Uma realidade que permanece imutável, em que pesem as poucas novas penitenciárias construídas no País nesses últimos anos. Reações e análises fruto da emoção do momento, de visões equivocadas e de leituras superficiais não dão conta do recado que Pedrinhas, nesse momento, vem lançando ao “estado democrático de direito” e à sociedade brasileira.
Nós Missionários Combonianos, com atuação pastoral em diferentes penitenciárias do País, entendemos que os dramáticos acontecimentos de São Luis são mais uma consequência da caótica situação do sistema penitenciário brasileiro que, além das falhas estruturais e de problemas de superlotação, enfrenta o controle por parte de organizações criminosas graças à omissão ou até à cumplicidade de pessoas infiltradas nas instituições públicas.
Não se trata de relativizar ou até livrar de responsabilidades legais aqueles poderes e instituições públicas locais, pelo vórtice de violência em que mergulha o Maranhão, mas de alertar sobre a atuação do crime organizado que espalha o terror para tentar desestabilizar o estado de direito e continuar perseguindo seus objetivos.
Perguntamo-nos: o que foi feito das conclusões da CPI de 2008 criada pelo Congresso Nacional – que teve como relator um deputado federal maranhense – tendo como objeto o sistema prisional nacional?
Quais os resultados efetivos nas penitenciárias do nosso País a partir da sua crescente militarização, concebida nos gabinetes da Federação?
Por que, apesar dos inúmeros relatórios nacionais e internacionais fruto de debates e de monitoramentos permanentes das nossas penitenciárias, as políticas públicas relativas ao público aprisionado continuam apostando muito mais na ‘justiça punitiva’, do que na ‘justiça restaurativa’ mesmo observando os seus resultados positivos?
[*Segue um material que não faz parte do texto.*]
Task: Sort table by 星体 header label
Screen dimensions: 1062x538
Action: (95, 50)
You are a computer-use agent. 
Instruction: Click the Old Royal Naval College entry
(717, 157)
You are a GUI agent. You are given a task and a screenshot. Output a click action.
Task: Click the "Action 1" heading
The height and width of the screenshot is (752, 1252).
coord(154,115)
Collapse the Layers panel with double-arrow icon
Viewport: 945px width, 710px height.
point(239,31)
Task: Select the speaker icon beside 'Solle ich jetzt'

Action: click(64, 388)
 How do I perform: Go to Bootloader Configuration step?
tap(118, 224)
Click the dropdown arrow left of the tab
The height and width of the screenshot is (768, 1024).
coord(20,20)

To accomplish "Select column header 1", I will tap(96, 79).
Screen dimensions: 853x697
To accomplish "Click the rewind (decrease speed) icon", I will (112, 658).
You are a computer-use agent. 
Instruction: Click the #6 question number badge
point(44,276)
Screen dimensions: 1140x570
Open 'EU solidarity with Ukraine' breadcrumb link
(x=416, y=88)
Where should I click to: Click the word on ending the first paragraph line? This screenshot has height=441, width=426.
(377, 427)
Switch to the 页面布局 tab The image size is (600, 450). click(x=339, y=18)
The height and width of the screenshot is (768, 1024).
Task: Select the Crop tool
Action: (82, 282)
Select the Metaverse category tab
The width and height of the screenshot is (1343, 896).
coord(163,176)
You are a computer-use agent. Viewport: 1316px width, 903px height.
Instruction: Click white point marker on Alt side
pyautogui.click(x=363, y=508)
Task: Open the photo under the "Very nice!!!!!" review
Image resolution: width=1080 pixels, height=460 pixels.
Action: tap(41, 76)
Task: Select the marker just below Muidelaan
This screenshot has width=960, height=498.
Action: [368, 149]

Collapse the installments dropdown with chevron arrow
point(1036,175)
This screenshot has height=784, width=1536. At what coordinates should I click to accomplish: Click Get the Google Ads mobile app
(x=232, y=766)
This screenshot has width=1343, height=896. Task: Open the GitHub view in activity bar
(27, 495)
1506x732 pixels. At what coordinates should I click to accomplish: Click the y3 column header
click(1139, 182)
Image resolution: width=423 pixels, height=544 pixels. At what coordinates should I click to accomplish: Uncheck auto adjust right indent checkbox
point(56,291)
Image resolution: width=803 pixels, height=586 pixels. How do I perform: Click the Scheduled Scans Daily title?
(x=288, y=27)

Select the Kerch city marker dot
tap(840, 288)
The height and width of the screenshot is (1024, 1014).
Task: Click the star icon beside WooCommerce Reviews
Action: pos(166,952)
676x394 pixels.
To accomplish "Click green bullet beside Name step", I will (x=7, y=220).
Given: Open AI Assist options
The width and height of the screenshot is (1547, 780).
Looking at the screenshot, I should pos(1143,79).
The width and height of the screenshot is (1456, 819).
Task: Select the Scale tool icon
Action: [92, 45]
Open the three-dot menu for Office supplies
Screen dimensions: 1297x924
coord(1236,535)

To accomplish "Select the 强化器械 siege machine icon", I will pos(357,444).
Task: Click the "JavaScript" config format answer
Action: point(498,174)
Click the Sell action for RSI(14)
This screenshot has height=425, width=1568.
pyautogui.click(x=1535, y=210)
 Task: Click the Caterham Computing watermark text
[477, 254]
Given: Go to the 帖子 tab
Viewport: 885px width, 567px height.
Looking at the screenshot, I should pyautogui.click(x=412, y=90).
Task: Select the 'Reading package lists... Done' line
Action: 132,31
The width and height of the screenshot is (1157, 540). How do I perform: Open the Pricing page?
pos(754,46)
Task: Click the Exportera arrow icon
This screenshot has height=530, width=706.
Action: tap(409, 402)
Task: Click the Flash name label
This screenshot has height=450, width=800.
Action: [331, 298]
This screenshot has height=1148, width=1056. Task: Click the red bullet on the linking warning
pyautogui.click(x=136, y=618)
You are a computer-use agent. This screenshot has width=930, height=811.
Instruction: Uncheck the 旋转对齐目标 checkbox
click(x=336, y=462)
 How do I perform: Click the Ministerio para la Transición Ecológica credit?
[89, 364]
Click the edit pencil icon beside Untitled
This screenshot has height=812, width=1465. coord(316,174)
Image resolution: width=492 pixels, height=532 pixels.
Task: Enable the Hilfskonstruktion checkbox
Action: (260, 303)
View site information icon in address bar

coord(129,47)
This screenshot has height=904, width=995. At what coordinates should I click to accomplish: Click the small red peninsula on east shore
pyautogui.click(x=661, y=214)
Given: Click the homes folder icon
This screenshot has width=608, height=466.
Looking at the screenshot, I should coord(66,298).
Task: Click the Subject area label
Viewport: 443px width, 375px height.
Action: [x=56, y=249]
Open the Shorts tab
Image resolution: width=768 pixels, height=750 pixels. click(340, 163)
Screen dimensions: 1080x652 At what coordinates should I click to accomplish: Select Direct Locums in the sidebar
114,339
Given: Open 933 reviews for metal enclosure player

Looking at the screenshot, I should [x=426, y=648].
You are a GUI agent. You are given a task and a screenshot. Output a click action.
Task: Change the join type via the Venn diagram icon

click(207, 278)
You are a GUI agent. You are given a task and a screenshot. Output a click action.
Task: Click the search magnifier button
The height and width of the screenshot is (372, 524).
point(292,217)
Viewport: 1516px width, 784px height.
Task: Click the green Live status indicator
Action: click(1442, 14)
Mesmo tendo consciência da complexidade e da gravidade do atual sistema prisional que vigora no País, nós Combonianos do Brasil, em nossa doação pastoral junto aos detentos, queremos apostar nas seguintes frentes:
1. Acompanhar, acolher, apoiar desde um ponto de vista humano e espiritual os encarcerados, independentemente dos crimes dos quais estão sendo julgados ou condenados, acreditando que o ser humano sempre tem condições de se resgatar e ser uma ‘pessoa nova’.
2. Defender de maneira intransigente, juntamente com todas as forças vivas da sociedade, a vida e os direitos dos aprisionados e seus familiares.
3. Investir maciçamente na pedagogia adotada pelos ‘círculos da justiça restaurativa’ como o instrumento mais adequado na resolução pacífica dos conflitos e na construção da cultura da paz.
4. Divulgar e fortalecer as iniciativas que comprovam a possibilidade de repensar a pena conforme outros paradigmas, apostando na recuperação do preso e no seu retorno positivo ao convívio social através da participação da comunidade. Entre elas apontamos a experiência da Associação de Proteção aos Condenados – APAC que vem atuando em vários lugares do País, inclusive no Maranhão.
Sem radicais e urgentes mudanças sociais e culturais dificilmente debelaremos o crime e a violência.
Acreditamos firmemente na capacidade de recuperação e de superação dos humanos em direção à vida plena, à paz sem fim.